The Reproduce or die 2/4 variation does have its moments of oscillators, gliders, guns, collisions and explosions, with some amazing kaleidoscopic patterns to delight the eyes. The downside is that there are far too many uncontrolled population growths that swamp and destroy the more interesting order. Life in such volatile fields is short-lived and fleeting, much like the real universe. Perhaps that is what makes this kind of life so precious.

Whatever next?!

In Reproduce or die 2/4, there are a few questions I would like to ask:

  • How would changing the finite size of the universe change the outcomes? I used a 20×20 universe, but I’d expect it to be different for, say a 30×30. Readers will have a chance to try this out!
  • In a random field, is there a pattern to the population density?
  • What is the frequency of appearance of stable shapes, like the hat, corner and rod?
  • What would happen if the Reproduce or die 2/4 rules were modified slightly? For example when two cells are trying to be born into the same square, what if they cancelled out and it remained empty? That might dampen down those unwanted exponential explosions.

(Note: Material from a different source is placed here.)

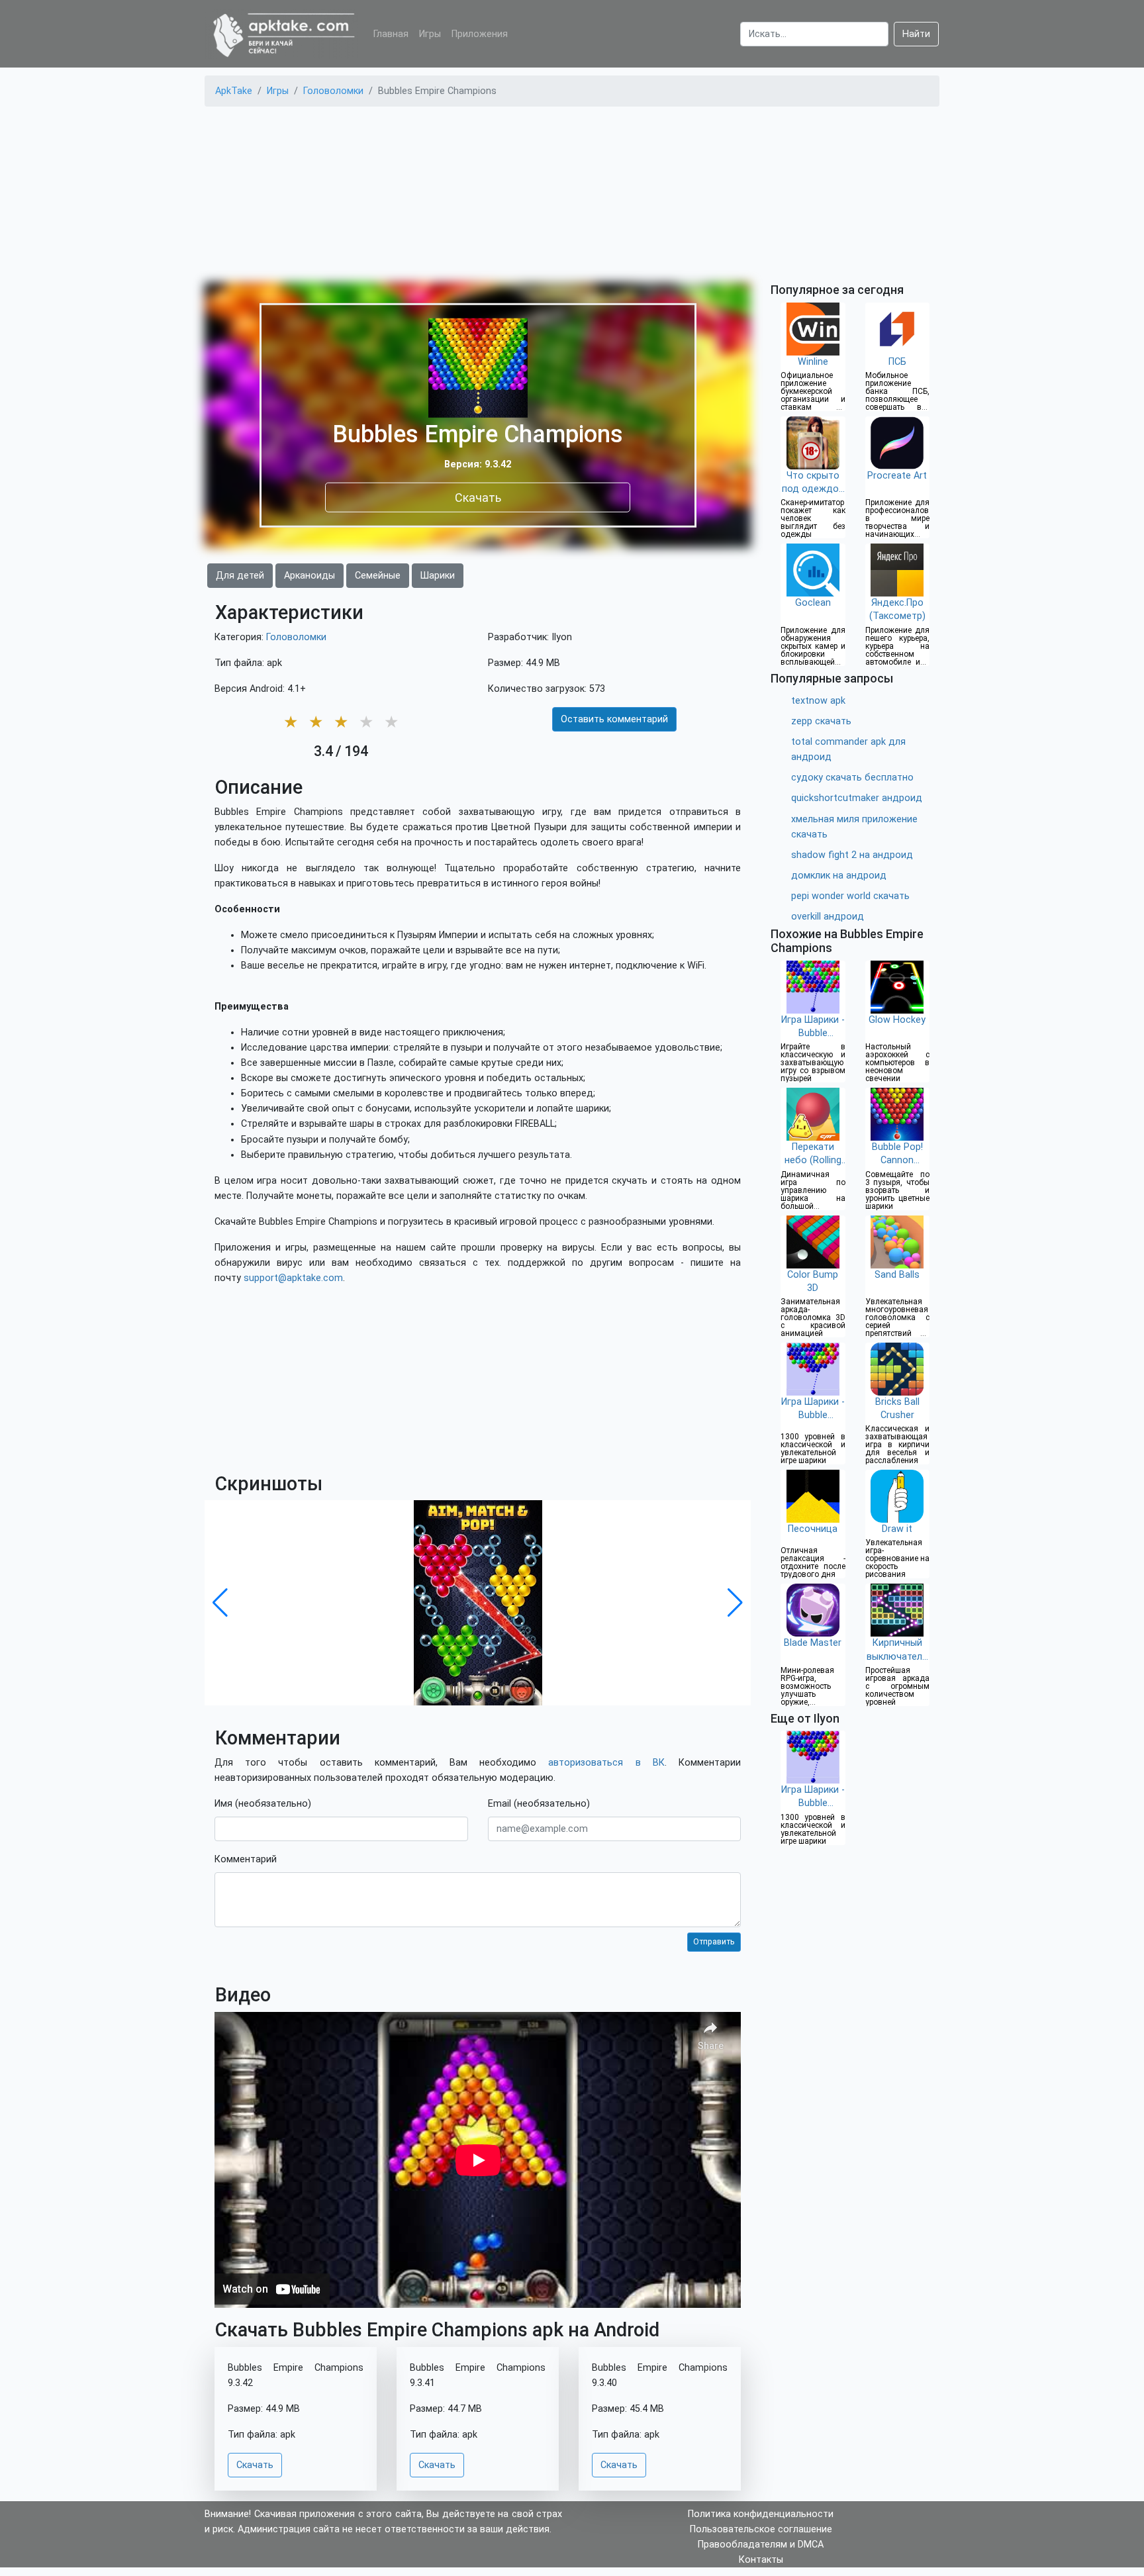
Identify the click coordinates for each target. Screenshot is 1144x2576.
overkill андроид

I asked one of my physics students, Dmitry Mikhailov, to create the Reproduce or Die world so readers could play with it themselves. He kindly took up the challenge and has made an interactive version here. All images in this article are also thanks to his program and Dmitry’s contribution is much appreciated.

Please share your discoveries of any interesting news shapes. Remember, stable shapes are hard to find as most situations end in disarray, so don’t be put off (unless you like entropy!). Finally, why not consider trying to create your own set of rules and you can then be the god (or goddess) of your own universe!